### RECORDS PROVIDED
[start]

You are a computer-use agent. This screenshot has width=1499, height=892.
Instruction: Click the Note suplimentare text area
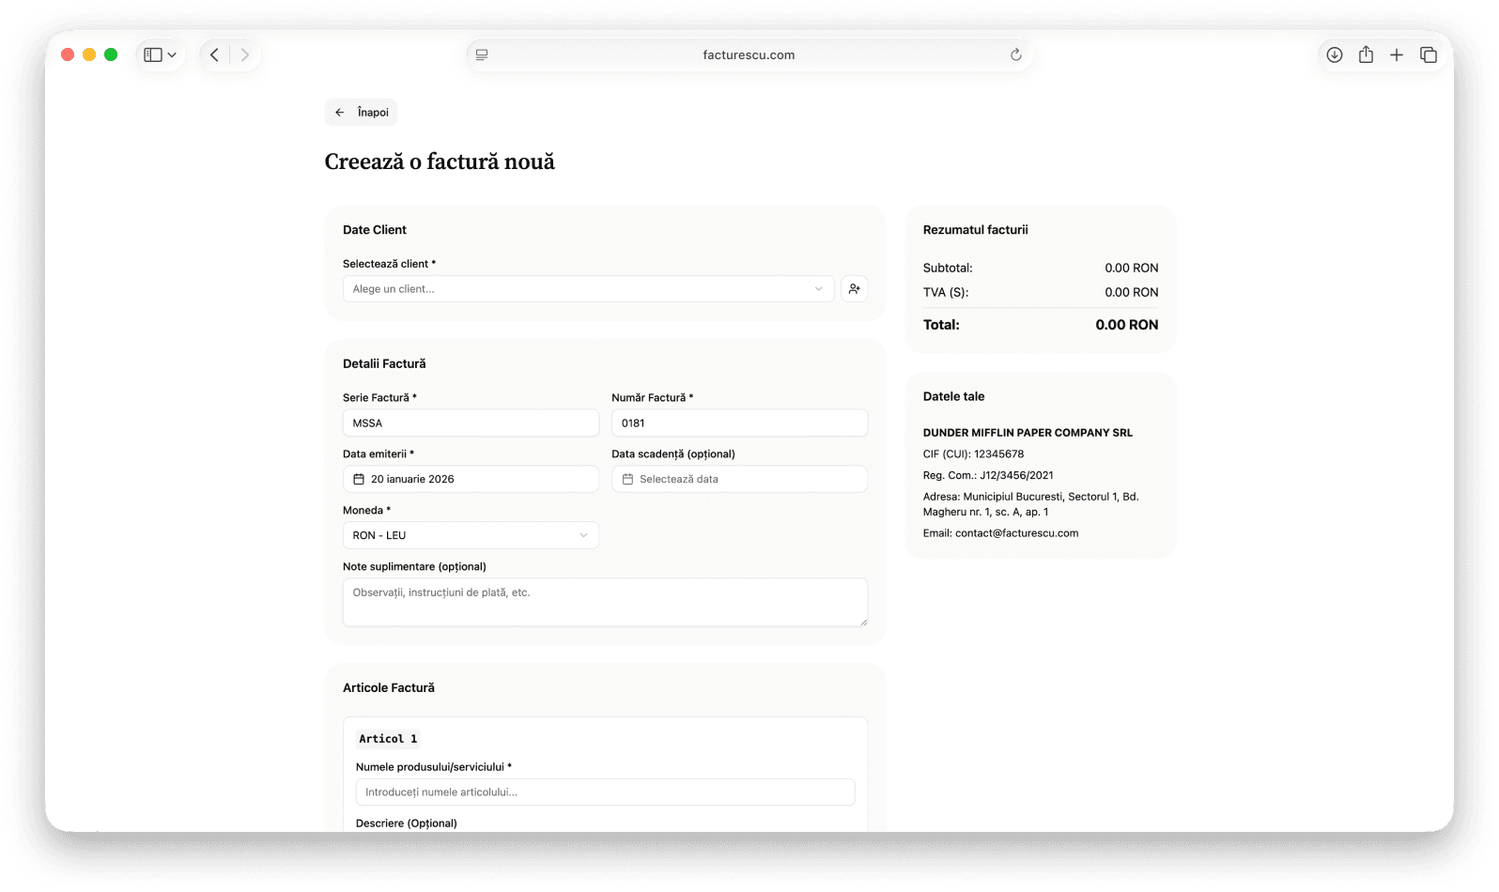[604, 602]
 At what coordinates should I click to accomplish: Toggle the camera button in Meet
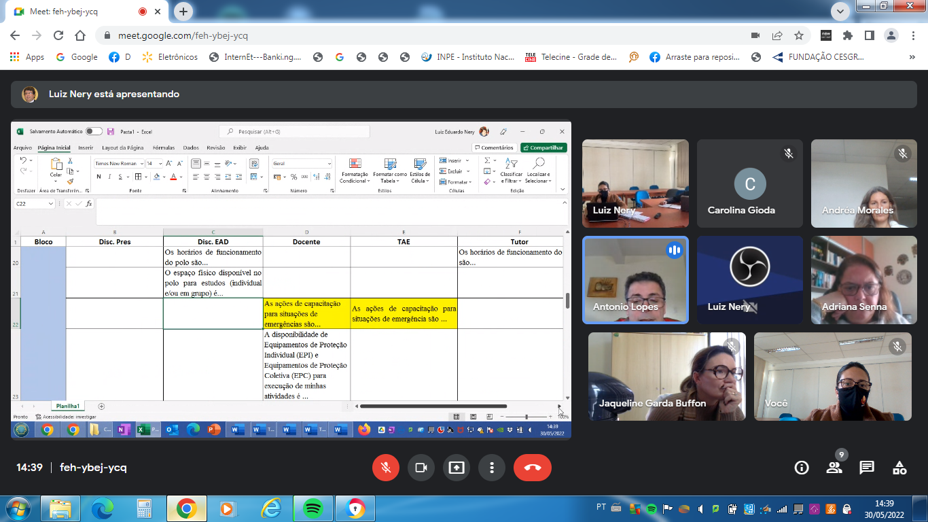(x=421, y=468)
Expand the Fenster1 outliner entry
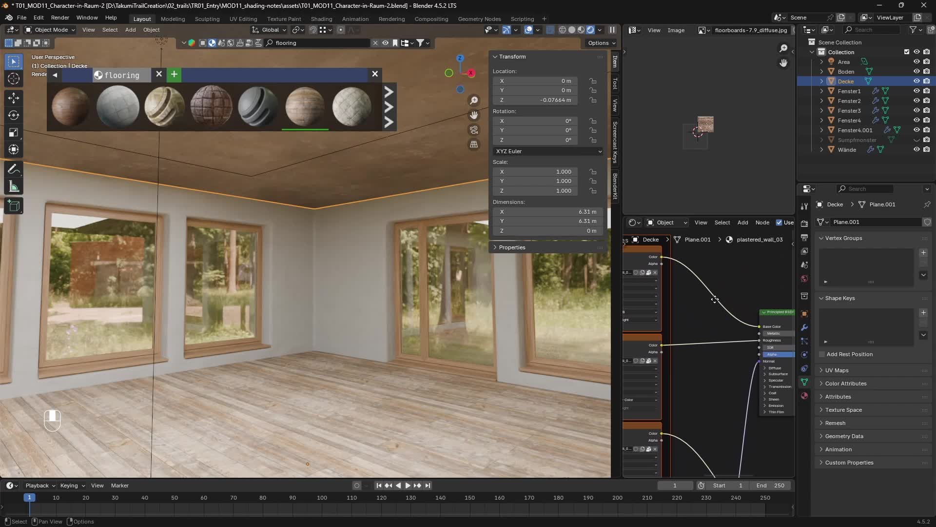936x527 pixels. [822, 91]
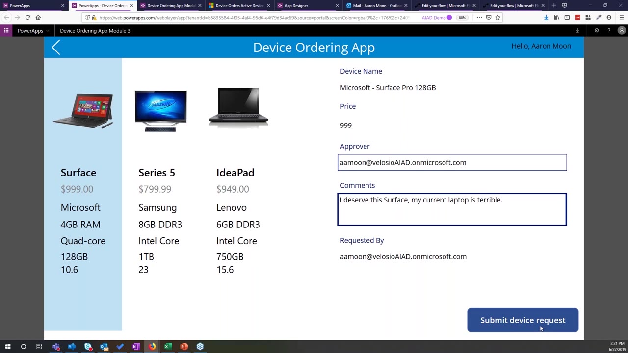This screenshot has width=628, height=353.
Task: Click the PowerApps help question mark
Action: click(609, 31)
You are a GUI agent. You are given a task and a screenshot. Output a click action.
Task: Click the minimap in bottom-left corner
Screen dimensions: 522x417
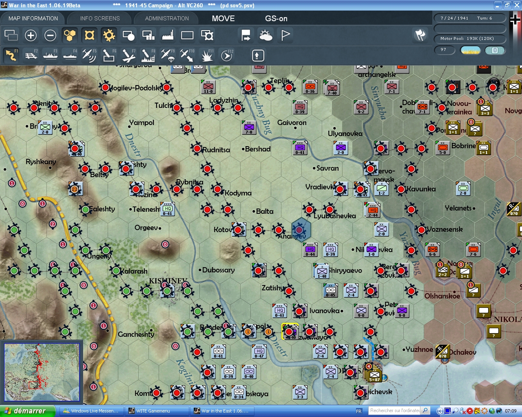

[end]

### WORK INSTRUCTIONS
Rewrite the records above with "agent" switched to "assistant" wherever it appears, changing nothing else. Leave the pictures out.

### SOLUTION
You are a computer-use assistant. This screenshot has width=1499, height=892.
Instruction: Click the Note suplimentare text area
[604, 602]
 At what coordinates should I click to accomplish: Toggle the camera button in Meet
(x=421, y=468)
Expand the Fenster1 outliner entry
936x527 pixels. [822, 91]
This screenshot has width=628, height=353.
Task: Click the PowerApps help question mark
Action: click(609, 31)
You are a GUI assistant. You are given a task and a screenshot. Output a click action.
Task: Click the minimap in bottom-left corner
Screen dimensions: 522x417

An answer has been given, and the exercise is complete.